İngiltere’de genç kadınların yüzde 97’si kamuya açık alanda cinsel tacize uğradığını söylüyor.
‘Parklarda hava alma hakkı yok’
Dr. Özgün Akduran-İstanbul Üniversitesi Siyasal Bilgiler Fakültesi Öğretim Üyesi, kentsel mekân, yerel siyaset ve cinsiyet eşitliği konusunda yüksek lisans dersi veriyor.
*Kadınların kenti tam anlamıyla yaşamaları ve kent hayatına nüfuz etmelerinin önündeki en önemli engellerden biri güvende hissetmeme, cinsel, fiziksel, sözel saldırı veya tacize uğrama endişesi. Kent hayatında kadınların görünürlüğü veya görünmezliği meselesi kentin mekânsal organizasyonu ve altyapısıyla yakından ilgili. Şehir plan ve altyapısı kadınların güvende hissetme algısını destekler veya tamamen olumsuz etkileyebilir.
*Uygulanan plan ve projelerde kadınların farklılaşan yaşam deneyimlerinden ileri gelen farklı çeşitlilikteki ihtiyaç, öncelik ve taleplerinin gözetilmemesi kadınları daha çok eve kapatır, kamusal kolektif mekânlardan siler diyebiliriz. Örneğin çocuk oyun odası olmayan bir spor merkezini daha az kadın kullanıyor olabilir ya da karanlık bir sokak, ıssız bir park kadınlar için korku tüneline dönüşebilir. Öyle ki, kadınlar ev içi cinsiyetçi işbölümünden dolayı yüklendikleri hane halkı ve ev bakımı faaliyetlerinden artakalan kısacık zamanlarda sokaklarda, parklarda boş boş dolaşmak, tabiri caizse ‘serserilik yapmak’ hakkından bile yoksundur.
“Şehir plan ve altyapısı kadınların güvenme hissini ya destekler ya da olumsuz etkiler.”
*Bu konuda kadın ve erkek katılımcılarla yapılan bir araştırmanın bulguları çok vurucudur. Araştırmacı, kadın ve erkek katılımcılara bir cadde planı gösterir ve bu caddede bir saat boyunca bir arkadaşlarını beklemek zorunda olduklarını söyleyerek “Kendinizi cadde üzerinde işaret edilmiş noktalara konumlandırın” der. Erkekler gayet rahat bir şekilde “Kaldırımda beklerim”, “Piyango bayisinin önünde beklerim” gibi yanıtlar verir. Kadınlarsa uzun süre sabit bir şekilde bir noktada birini beklediklerinde potansiyel tacizcilerden korunmak için, uzun süre beklemenin meşru karşılanacağı bir otobüs durağında kendilerini konumlandırır. Veya bekliyor gibi görünmektense alışverişe çıkmış gibi görünmelerini sağlayacak şekilde cadde boyunca kaldırımda bir aşağı bir yukarı vitrinlere bakarak yürümeyi tercih eder.

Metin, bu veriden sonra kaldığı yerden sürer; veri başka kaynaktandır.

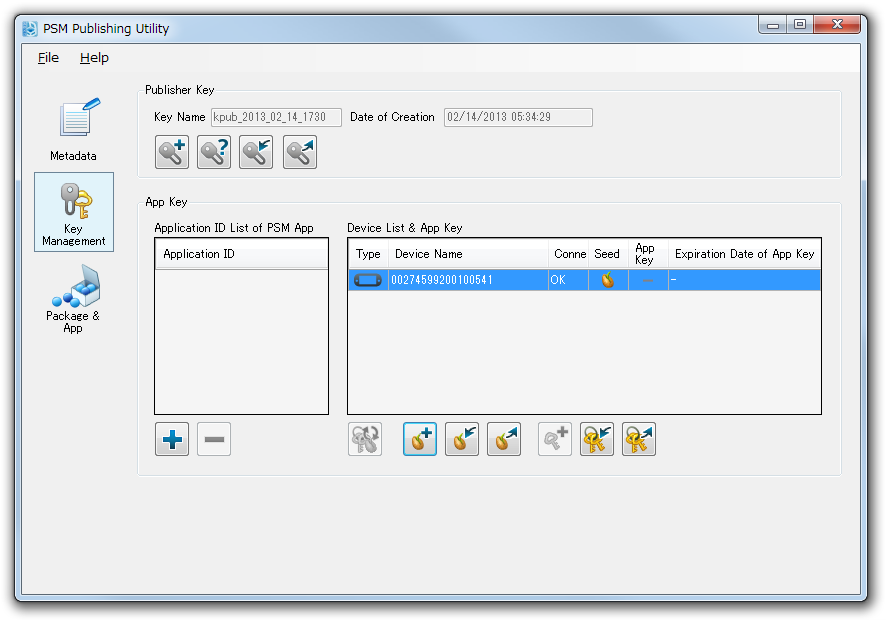886x620 pixels.
Task: Click the generate publisher key icon
Action: tap(172, 152)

*Belediyeler veya merkezi idare birimleri kentin mekân planlamasını yaparken “Bu proje günün farklı saatlerinde veya haftanın farklı günlerinde kadınların güvende hissetmesiyle ilgili bir sorun yaratır mı? Bunu nasıl bertaraf ederiz?” şeklinde sorgulamaları etki analizlerine dahil etmelidir. Örneğin Seul’de kadınların şiddetten korunması için 24 saat açık olan 656 dükkân Kadın Güvenliği Karakolu programına dahil edilerek kadınların sığınması sağlanmış. Ayrıca gönüllü mahalle gözetmenleri belirlenmiş ve bu kişilere cinsel ve fiziksel şiddet konusunda eğitim verilmiş.
*Türkiye’den bir örnek vermek gerekirse; İstanbul, İzmir, Ankara, Eskişehir gibi büyükşehirlerde uygulanan saat 22.00’den sonra istediğin yerde belediye otobüslerinden inebilme (ve binebilme) modeli daha çok kadının güvensizlik endişesini azaltarak sokakta olma hakkını olumlu etkilemiştir diyebiliriz.